For China’s Princelings, Red legacy is strength and weakness

December 30, 2013 10:03 pm | Updated December 04, 2021 11:37 pm IST - BEIJING:

Beijing-based historian Zhang Lifan.Photo: Ananth Krishnan

Beijing-based historian Zhang Lifan.Photo: Ananth Krishnan

Zhang Lifan is not alone in professing a certain sense of wonder at the speed with which Xi Jinping, the 59-year-old leader of China’s Communist Party (CPC), has consolidated his power and authority in the one year since he took office.

In the months since his crowning as the CPC General Secretary following the Party Congress of November 2012, Mr. Xi has exuded a level of confidence and control not seen in Chinese politics in more than two decades since the days of “Paramount Leader” Deng Xiaoping.

“The differences between Xi and Hu Jintao [his predecessor as President and General Secretary] have been there for all to see,” Professor Zhang, a Beijing historian who has written extensively on the political history of modern China, said in an interview with The Hindu .

“Even in the way they speak. Hu Jintao speaks like he is a man speaking at someone else’s home. But Xi is like a man speaking in his own home.”

Professor Zhang attributes Mr. Xi’s rapid ascent to power to his unique political background. Unlike Mr. Hu, Mr. Xi comes from an elite political lineage. His father, Xi Zhongxun, was an influential Party elder, who started out as a Red revolutionary who fought alongside Mao Zedong, and later rose to become a top leader and associate of Deng’s in the 1980s. He was purged by Mao in the 1960s, imprisoned and suffered abuse, before being rehabilitated to become a top Party leader.

The children of many of the elder Xi’s contemporaries, who grew up together during the turbulent days of Maoism, saw their families experience similar fates. Today, the second Red generation — or hongerdai as they are known in China — occupy the highest positions of power in Chinese politics and industry, colloquially referred to as the “party of Princelings” or taizidang — a clutch of families that command special political capital within the CPC.

They include the children of former Party elders who rose to the top along with Deng Xiaoping in the 1980s, such as Bo Xilai, another prominent “princeling” who climbed to the top of the party before his fall from grace last year over a scandal. Children of revolutionary leaders have also made their mark — and fortunes — as China’s economy soared, heading China’s most powerful banks and State-run corporations.

Zhang Lifan has closely followed their changing stories over the turbulent past six decades of the People’s Republic from a unique vantage point. A historian by training, he spent many years at the influential Chinese Academy of Social Sciences.
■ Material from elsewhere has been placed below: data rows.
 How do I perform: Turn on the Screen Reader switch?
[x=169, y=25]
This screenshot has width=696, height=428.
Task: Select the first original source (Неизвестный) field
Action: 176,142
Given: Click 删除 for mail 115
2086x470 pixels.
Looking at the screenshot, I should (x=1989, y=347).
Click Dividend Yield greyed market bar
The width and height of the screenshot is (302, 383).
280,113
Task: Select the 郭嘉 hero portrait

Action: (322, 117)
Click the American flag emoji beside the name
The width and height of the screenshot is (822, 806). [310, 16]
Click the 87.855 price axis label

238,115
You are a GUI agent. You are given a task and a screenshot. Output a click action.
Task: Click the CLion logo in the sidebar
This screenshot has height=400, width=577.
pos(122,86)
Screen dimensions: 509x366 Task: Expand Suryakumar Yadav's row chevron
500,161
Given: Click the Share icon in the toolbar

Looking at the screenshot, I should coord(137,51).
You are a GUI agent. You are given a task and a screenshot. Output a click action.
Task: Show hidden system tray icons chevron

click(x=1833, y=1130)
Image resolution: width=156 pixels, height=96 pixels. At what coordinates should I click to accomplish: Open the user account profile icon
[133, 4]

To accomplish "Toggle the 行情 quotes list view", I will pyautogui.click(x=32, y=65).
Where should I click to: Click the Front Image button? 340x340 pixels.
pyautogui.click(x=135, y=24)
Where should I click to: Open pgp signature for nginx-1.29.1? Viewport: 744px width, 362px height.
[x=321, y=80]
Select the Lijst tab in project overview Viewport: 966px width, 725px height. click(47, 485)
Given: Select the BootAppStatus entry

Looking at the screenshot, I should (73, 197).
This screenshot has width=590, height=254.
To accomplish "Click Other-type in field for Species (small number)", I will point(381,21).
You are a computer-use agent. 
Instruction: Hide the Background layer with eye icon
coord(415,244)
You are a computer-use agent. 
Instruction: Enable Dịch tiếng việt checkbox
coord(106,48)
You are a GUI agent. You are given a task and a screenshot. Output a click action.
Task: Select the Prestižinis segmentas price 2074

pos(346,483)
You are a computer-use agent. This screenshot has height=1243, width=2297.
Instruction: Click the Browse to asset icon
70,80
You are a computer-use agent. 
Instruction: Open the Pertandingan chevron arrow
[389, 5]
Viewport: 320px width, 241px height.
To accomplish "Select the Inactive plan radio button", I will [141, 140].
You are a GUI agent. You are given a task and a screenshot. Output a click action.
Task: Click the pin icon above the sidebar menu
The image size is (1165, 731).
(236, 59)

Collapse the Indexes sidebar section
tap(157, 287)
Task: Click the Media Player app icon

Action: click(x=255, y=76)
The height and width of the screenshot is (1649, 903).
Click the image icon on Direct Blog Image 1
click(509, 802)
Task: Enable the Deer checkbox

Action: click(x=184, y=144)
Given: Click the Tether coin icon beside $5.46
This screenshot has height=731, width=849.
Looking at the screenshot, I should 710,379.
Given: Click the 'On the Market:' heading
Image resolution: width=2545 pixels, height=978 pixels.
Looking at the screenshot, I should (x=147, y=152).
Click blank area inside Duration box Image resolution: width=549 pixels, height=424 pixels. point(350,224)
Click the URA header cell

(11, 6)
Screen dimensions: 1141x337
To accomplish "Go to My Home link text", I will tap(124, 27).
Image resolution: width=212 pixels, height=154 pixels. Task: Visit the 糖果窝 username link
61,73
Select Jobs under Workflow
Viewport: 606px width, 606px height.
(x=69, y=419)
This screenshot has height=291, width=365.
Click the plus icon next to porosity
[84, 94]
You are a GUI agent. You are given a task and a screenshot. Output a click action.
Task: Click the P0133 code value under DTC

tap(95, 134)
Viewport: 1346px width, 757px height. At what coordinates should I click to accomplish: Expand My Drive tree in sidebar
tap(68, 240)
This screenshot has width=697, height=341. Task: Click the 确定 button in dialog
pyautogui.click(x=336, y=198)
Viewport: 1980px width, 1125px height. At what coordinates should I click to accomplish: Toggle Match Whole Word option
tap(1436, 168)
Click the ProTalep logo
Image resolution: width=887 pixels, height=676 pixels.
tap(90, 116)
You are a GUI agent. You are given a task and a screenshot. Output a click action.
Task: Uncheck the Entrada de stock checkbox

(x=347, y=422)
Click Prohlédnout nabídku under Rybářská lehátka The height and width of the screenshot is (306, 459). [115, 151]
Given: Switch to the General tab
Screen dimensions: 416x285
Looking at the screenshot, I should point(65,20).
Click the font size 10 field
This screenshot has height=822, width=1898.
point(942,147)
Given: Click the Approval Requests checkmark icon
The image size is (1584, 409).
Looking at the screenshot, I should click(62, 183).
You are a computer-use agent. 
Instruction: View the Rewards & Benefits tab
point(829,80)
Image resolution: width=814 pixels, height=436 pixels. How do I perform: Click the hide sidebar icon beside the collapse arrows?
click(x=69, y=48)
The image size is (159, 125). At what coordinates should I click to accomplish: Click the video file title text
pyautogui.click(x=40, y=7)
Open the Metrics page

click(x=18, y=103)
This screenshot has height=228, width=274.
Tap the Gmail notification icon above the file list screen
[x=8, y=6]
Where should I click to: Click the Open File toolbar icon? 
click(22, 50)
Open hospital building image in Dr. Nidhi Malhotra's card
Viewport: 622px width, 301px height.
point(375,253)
He subsequently left the academy to become an independent and outspoken commentator. His father, Zhang Naiqi, was an eminent activist and pro-democracy politician, who was purged during the anti-Rightist campaign of the late 1950s.

In the past few decades, he has watched his contemporaries — many of whom witnessed similar horrors inflicted on their parents by Mao Zedong’s foot soldiers — rise to the top of China’s political system.

Their Red background, he says, will inform their decision-making, and likely emerge as both an asset and a liability.

“I come from the same political environment and time as the Princelings,” he said. “They want to have a strongman to lead the CPC out of today’s troubles. They are reluctant about diluting their political control, but they know they need economic growth to enhance their legitimacy. But they are facing a dilemma, because they know liberalisation of economics will lead to social and political democratic demands.”

Mr. Xi is already demonstrating “authority we did not see in Hu’s era” by centralising decision-making. Only on Monday, Mr. Xi was chosen by the Politburo to head “a leading group for overall reform” that will set policies for economic and political reforms. Under Mr. Hu Jintao, however, economic responsibility was shared with the Chinese Premier or head of the government, Wen Jiabao.

“What is happening is that power is being moved out of the Politburo out to other institutions, such as the reform leading group or the newly established national security commission, to give Xi greater authority,” Professor Zhang said.

While Mr. Xi’s “political capital” may, in a sense, hence emerge as an asset, enabling more nimble and centralised policy planning, Professor Zhang said it is also a liability when it comes to the issue of political reforms and bringing much-needed checks to the untrammelled power at the top of the party.

“The princelings are like a family, so they worry about the party’s interests the most,” he said.

“If you look at the anti-corruption campaign, there is such a concern about external supervision that they are attempting to solve the problem only within the system. What the princelings are trying to be”, he added, “is both the referee and the player in a game”.